Credit card advertisement on campus only leads to students being held hostage by crushing debt

Scott Redmond, Staff Writer

There is nothing worse than walking through the campus on the way to class only to be stopped by well-dressed individuals at a table trying to convince you to play and win some prize while also working to get you to sign up for a credit card.

On Sept. 10 and 11, various banks and credit unions came to the campus for the semester bank and credit fair, where these same groups try their best to convince students to sign-up with them.

This needs to stop.

Not all banks or credit unions are trying to pull the wool over your eyes though.

The intentions of the school and the various banks or credit unions actually are noble at times, as building credit early is a good thing for students.

The problem though, is that students are already facing mountains of debt when they finish school, and adding credit cards of their own on top of it doesn’t help at all.

A Fidelity Investments survey conducted last year found that the average 2013 graduate was leaving school with a debt of more than $35,000.

This includes state, federal and private loans along with money borrowed from family and credit card debt.

While the credit card portion of most of the debts averaged only $3,000, that’s still a lot of money for a new graduate entering the workforce.

Let’s be honest here.

The majority of college students are not entirely ready for the experience of having a credit card.

The majority of young adults are impulse buyers.

Advertisements, whether through television or magazines or online, are geared towards the 18-25 age bracket, and students are bombarded daily with the news that if they don’t have the latest cool new gadget they are out of style and something is wrong with them.

This leads to the abuse of a credit card.

While I’d like to think banks and credit unions aren’t intentionally anti-customer, sometimes the profit mindset of capitalism causes these corporations to let you push things to a limit where you end up owing them in the end.

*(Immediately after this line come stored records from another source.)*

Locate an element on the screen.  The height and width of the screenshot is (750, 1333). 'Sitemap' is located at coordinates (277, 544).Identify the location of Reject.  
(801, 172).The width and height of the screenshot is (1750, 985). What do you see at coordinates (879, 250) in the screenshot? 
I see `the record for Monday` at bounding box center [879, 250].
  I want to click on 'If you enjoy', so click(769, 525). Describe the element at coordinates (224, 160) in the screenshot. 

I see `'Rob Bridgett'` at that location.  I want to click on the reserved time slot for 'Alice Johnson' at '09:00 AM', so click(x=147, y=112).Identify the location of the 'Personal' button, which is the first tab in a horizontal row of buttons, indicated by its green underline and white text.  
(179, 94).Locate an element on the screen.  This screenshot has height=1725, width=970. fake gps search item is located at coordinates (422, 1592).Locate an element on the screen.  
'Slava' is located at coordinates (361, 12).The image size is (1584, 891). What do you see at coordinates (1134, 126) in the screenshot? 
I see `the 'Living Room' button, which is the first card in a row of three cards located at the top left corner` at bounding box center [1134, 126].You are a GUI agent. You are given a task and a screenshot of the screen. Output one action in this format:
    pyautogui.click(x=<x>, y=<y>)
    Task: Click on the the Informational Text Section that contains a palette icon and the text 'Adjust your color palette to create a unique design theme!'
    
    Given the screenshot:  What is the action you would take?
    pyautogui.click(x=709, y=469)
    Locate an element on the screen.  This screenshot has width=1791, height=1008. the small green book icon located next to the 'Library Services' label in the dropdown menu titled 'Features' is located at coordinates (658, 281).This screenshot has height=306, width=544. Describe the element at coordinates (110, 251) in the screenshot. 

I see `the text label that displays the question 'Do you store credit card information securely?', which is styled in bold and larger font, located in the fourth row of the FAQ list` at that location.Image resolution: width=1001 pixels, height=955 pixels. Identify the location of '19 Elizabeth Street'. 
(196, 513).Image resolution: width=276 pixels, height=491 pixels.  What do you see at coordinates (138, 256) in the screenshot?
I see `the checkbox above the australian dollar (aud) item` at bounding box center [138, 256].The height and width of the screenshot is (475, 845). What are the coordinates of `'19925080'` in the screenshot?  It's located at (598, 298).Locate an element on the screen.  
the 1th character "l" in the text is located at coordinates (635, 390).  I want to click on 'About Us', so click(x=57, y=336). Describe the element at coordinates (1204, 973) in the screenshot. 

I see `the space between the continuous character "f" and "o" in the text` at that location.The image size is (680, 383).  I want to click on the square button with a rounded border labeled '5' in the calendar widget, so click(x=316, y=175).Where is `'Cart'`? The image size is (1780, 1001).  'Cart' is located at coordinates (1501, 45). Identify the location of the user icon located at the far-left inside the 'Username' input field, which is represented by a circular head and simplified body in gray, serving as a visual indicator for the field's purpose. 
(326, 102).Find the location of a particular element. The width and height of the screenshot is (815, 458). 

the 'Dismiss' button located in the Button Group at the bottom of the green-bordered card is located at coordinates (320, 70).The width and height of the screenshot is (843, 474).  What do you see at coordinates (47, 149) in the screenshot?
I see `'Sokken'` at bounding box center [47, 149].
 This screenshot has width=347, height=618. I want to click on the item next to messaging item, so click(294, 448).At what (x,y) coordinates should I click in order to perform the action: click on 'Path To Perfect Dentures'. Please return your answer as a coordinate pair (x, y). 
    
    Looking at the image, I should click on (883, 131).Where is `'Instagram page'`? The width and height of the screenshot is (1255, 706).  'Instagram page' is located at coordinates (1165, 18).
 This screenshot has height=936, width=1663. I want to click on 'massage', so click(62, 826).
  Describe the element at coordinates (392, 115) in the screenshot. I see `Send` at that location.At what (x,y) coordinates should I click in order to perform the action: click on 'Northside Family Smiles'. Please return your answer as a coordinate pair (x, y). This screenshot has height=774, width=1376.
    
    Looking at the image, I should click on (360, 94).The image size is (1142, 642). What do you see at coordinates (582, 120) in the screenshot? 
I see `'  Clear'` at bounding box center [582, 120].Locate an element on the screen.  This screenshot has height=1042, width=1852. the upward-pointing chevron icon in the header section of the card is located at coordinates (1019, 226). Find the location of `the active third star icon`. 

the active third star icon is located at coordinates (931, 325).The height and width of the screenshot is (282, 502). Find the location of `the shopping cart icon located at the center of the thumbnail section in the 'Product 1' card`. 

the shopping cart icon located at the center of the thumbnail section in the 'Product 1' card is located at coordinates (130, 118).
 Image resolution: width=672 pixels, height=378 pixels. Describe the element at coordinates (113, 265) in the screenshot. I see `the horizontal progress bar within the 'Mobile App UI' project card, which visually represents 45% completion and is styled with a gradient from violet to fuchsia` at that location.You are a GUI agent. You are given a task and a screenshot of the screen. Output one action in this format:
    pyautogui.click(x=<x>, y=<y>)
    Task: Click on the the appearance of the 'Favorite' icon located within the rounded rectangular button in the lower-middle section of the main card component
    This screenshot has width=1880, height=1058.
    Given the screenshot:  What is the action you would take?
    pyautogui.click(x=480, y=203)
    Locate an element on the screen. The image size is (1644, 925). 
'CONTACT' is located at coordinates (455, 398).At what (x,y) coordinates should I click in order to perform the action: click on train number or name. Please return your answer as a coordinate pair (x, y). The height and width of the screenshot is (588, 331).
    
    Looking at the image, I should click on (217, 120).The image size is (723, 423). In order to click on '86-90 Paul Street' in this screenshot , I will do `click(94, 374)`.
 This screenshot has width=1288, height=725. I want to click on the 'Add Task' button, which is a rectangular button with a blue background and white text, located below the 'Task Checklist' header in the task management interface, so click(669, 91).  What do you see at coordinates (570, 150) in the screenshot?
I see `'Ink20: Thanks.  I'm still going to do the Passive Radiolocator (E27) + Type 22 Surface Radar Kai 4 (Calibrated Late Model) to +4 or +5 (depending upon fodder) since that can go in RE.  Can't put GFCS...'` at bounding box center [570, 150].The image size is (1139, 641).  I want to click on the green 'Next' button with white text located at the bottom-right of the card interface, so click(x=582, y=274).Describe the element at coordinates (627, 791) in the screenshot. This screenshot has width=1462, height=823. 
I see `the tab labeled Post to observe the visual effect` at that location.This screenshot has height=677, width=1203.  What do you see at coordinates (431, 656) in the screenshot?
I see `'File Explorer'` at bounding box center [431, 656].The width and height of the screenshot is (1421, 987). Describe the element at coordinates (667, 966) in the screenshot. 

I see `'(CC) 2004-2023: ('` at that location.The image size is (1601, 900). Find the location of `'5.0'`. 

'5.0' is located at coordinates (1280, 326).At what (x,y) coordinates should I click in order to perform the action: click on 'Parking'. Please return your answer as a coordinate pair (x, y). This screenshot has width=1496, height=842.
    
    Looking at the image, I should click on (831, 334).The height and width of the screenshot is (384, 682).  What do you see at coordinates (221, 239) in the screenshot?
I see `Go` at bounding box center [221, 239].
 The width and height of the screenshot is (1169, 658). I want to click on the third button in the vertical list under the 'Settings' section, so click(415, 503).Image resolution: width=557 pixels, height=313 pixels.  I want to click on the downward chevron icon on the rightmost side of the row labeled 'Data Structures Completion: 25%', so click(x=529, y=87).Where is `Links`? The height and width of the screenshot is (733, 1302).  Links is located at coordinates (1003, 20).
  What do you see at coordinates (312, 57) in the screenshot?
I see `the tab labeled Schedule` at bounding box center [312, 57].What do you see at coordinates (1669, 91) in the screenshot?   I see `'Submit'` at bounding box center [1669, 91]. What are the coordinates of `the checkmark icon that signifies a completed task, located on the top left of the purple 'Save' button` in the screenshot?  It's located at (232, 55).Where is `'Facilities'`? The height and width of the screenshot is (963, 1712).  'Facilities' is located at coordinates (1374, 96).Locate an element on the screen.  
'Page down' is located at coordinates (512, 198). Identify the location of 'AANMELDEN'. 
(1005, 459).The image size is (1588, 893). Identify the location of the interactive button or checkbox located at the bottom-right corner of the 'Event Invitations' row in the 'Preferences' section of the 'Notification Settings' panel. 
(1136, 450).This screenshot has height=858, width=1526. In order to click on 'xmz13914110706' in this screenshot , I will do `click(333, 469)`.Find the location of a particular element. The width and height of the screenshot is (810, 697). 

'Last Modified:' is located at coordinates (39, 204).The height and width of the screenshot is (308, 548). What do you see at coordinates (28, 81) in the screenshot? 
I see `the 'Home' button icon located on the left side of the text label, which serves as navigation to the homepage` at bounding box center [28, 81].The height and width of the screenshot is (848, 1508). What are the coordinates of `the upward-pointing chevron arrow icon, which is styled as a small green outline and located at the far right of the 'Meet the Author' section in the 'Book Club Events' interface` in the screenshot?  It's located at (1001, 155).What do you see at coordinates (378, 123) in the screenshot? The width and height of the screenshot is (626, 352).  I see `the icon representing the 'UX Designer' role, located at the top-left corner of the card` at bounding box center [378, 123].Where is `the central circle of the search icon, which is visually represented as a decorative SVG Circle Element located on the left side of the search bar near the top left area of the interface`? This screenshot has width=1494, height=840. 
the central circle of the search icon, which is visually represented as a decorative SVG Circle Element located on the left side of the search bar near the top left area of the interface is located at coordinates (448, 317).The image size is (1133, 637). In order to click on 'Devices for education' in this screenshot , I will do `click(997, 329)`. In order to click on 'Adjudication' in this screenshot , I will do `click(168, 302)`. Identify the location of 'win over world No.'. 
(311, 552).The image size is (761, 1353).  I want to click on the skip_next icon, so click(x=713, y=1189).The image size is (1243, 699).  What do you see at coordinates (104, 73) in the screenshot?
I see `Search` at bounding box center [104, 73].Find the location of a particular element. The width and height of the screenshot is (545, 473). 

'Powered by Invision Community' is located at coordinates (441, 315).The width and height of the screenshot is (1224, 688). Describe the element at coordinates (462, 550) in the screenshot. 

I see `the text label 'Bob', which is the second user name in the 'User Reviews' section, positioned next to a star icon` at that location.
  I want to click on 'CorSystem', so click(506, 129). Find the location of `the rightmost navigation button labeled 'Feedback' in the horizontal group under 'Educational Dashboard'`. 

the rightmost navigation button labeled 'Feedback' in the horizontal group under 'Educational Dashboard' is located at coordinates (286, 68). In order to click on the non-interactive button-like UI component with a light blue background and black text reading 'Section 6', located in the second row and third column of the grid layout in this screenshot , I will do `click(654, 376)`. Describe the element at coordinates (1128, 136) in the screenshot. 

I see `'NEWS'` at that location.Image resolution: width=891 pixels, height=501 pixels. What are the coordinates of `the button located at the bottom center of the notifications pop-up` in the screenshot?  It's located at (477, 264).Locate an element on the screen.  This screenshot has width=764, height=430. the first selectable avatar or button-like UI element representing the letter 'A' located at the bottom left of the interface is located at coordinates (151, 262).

As stated before, there are positive reasons to allow the banks and credit unions on campus.

Growing your credit score early makes it easier to do things like purchase a house.

The sort of things you need later in life.

One of the best ways to grow a credit score for college students is to get a credit card, but that credit card has to be used sparingly and responsibility which means paying it off every month, according to a report by US News & World Report.

Basically only purchase what you truly need to with the credit card, and make sure you’re not blowing off making payments each month.

Using the card regularly followed by missed payments starts down the slope to bad credit.

While building credit early is beneficial and the school is facilitating that with the fair, the problem comes when many of the vendors turn to the aforementioned games and prizes as ways to entice students.

College students work hard and still barely scrape by most of the time, and free stuff is the perfect fuel for irresponsible decision making.

This year if you took a card to each table, you got 10 seconds per table and could spend the subsequent earned time in a money box where the more green paper you grabbed the more money you got on a gift card.

Softening up potential debt issues of a card by associating it with games and free stuff might be the best marketing tool out there, but it’s a lethal combination when it comes to the future of college students.

The negative impact credit cards and the fair have on most students trumps any positive impact.

School should be the last place you have to worry about someone trying to talk you into signing up for more debt than you already might be carrying.

Students will find banks and find credit cards if they truly want them.

Even with the Post Office issues, those envelopes telling a person they are pre-approved for a card still come regularly.

Keep the banks and credit unions where they belong: off campus grounds.

For the sake of the future of most students, it’s the only way to go.